Being 18, I wanted the "job" with the most freedom. My parents had a friend who was a struggling artist and he had this really open-minded perspective on life. So I chose to become an artist. My parents were not too happy with this decision but they knew I wasn’t going to change my mind that easily.
I started drawing everything I could. I eventually went to a college for art. I was as passionate about art as anyone had ever seen. I specialized in painting and sculpting. I had even carved totem poles for a motel in Taos, NM.

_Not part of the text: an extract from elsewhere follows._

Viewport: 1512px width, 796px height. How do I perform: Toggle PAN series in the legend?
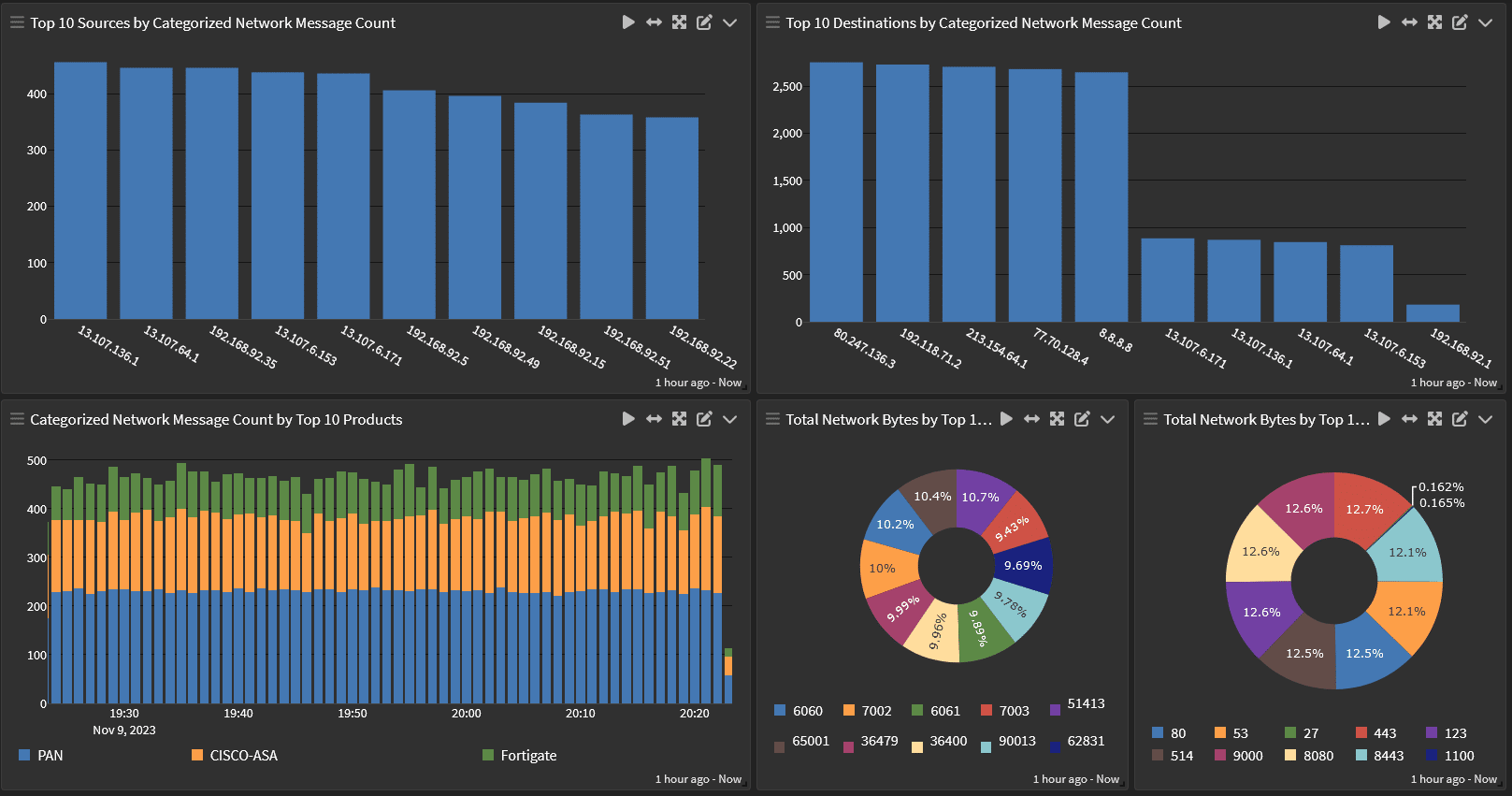pos(41,755)
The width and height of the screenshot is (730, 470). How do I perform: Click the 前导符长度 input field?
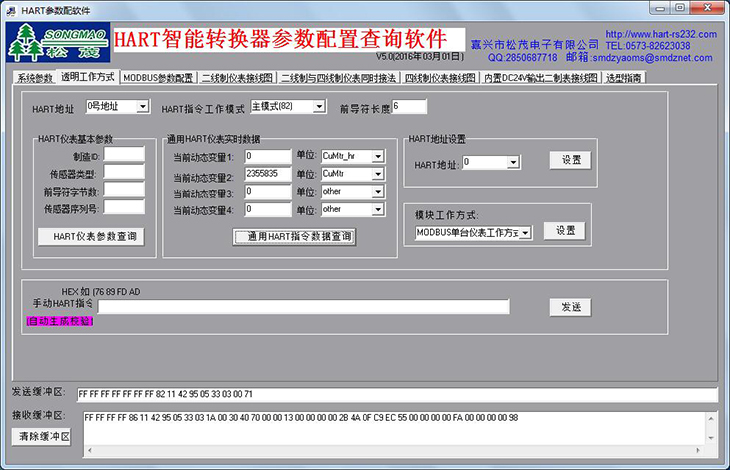pos(410,107)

As I explored art, I was continually amazed at the artist’s calling for pushing limits of what art is. One of my artist role models is Joseph Beuys, a German performance artist who really broke new ground. He was an artist in the academy before WWII doing representational themes in paintings, drawings and sculptures. Then he was called to serve in Hitler’s army as an fighter pilot. He was shot down a few times. The last brought him closest to death. He was shot down and was found by a tribe of people who saved his life by putting him into a felt cocoon surrounded by fat. When the war was over he knew standard academy painting would never be able to externalize his past experiences. He began doing elaborate performances, which set his career off and changed the art world.

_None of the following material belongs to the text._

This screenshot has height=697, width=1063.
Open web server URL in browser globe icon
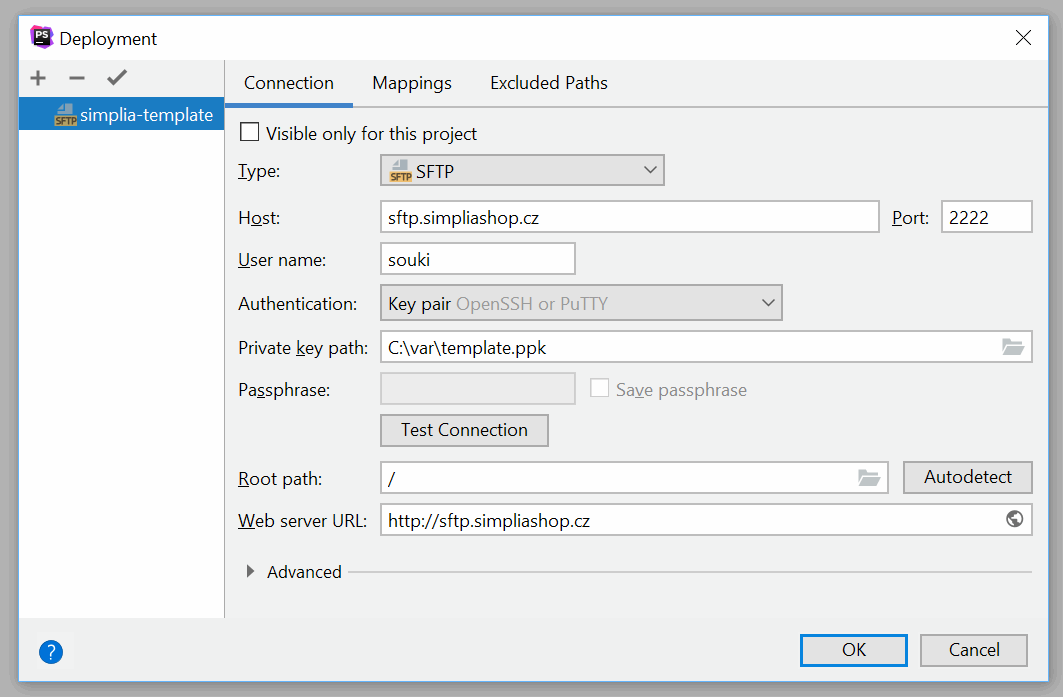point(1014,520)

After 12 solid years in the art world, I had a profound experience during a martial arts class. We were asked to make 100 Japanese sword cuts with a wooden Katana called a Bokken. I can’t remember what number I was on but I got myself into a state. Then all of a sudden a black passageway opened up and I felt hyper-aware. That experience of an altered reality changed my perception of the world. Art itself seemed pale and utterly cheap from that moment on. I tried to paint that experience for the next few years with some feelings reminiscent of that first experience but it wasn’t until I started doing T’ai Chi and Qi Gong that I was able to get back to that place.
Once this new method of altering my consciousness began my art production slowed to a trickle. I found that Qi Gong and T’ai Chi could replace and surpass any internal feelings that my art was able to do.

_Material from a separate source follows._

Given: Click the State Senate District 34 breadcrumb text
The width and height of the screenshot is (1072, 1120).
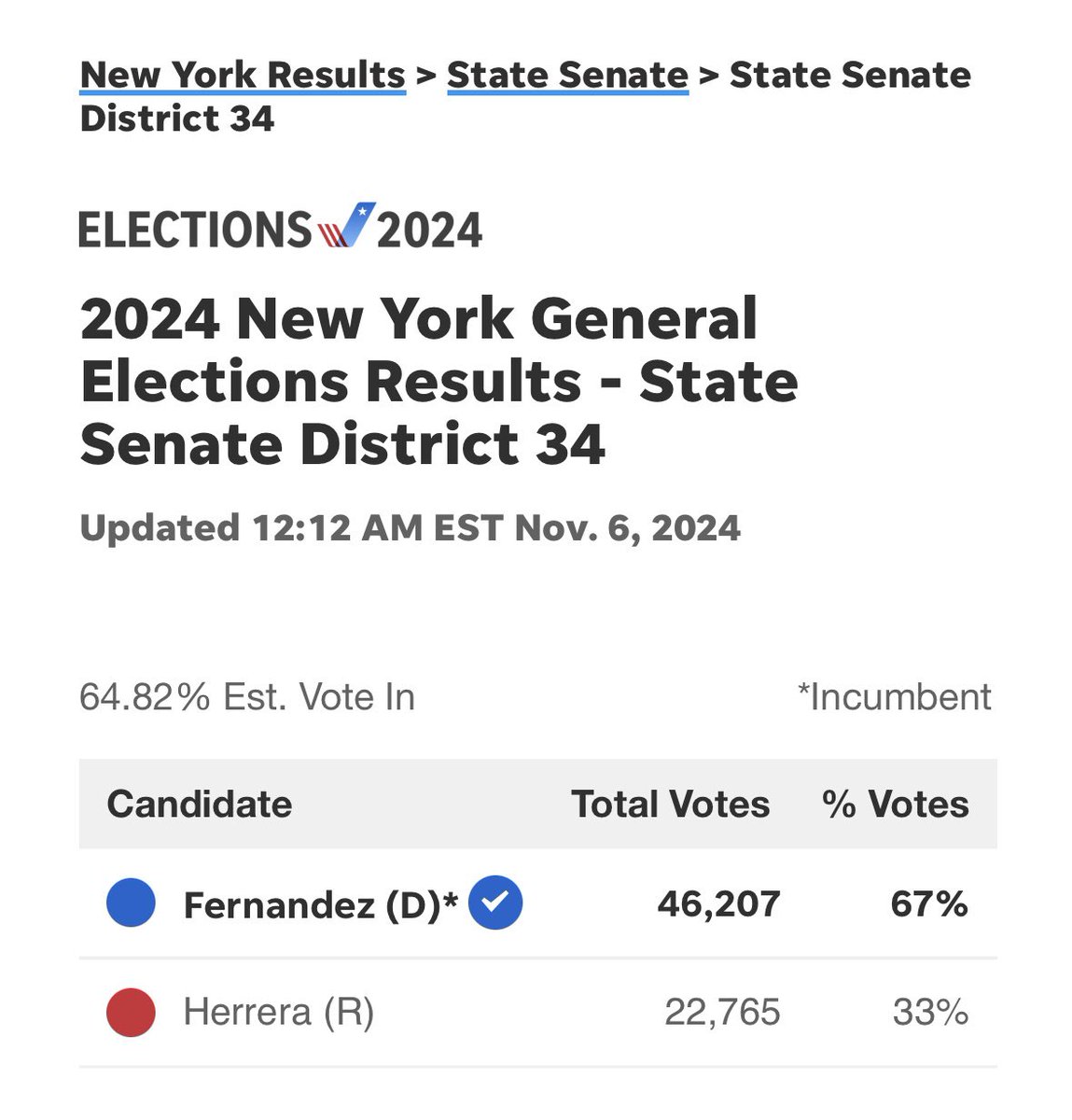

My next step was to share that feeling with others. After becoming relatively proficient in some Tai Chi and Qi Gong forms, I felt comfortable enough to teach other people. But I seemed to keep bumping into some obstacles. Many people in society viewed these forms as either, stale and static or just for old people.
So my next challenge was how to change the way society viewed these activities. I went back to school and completed my bachelor's degree in psychology. Studying social psychology it becomes abundantly clear that people have many preconceived notions that are informed not from direct sensory experience but from socio-cultural norms they learn. Many people in society relegate art to a painting or a sculpture that is executed by “artists.”
T’ai Chi and Qi Gong are really not considered as anything more than an exercise for older adults who are in need of assistance. Even martial artists have been patronized by being Asian-philes who break boards and shout like cavemen. Our society has these narrow perceptions of what all these things are. Our whole society is compartmentalized so much that you would think nature is as well. Compartmentalization is a major flaw in our highly industrialized society. The problem is those of us in the West have to name everything, which seems harmless but limits the object once it is named.
Even fellow artists often ask if I still paint or make art. There is no possibility in their minds that the act of performing Tai Chi is the creation of art. Art to me has now become that amazing feeling when my body seems to open up and glide on the earth's crust weightless and painless and ready!